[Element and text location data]
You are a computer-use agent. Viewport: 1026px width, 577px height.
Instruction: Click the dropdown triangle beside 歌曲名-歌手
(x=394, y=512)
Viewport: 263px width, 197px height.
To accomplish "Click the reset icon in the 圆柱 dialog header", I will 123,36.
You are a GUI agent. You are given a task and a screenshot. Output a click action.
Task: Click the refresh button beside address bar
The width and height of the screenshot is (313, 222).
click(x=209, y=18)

==

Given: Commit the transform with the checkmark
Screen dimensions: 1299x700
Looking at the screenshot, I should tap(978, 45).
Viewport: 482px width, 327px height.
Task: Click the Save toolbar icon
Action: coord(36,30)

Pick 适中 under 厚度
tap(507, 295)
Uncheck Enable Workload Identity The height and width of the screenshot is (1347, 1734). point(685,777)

• _Written exercise_
Please output the lines from the line with "You are a GUI" up to and including the line with "click(x=209, y=18)", exactly as they appear above.

• _Response to the exercise_
You are a GUI agent. You are given a task and a screenshot. Output a click action.
Task: Click the refresh button beside address bar
The width and height of the screenshot is (313, 222).
click(x=209, y=18)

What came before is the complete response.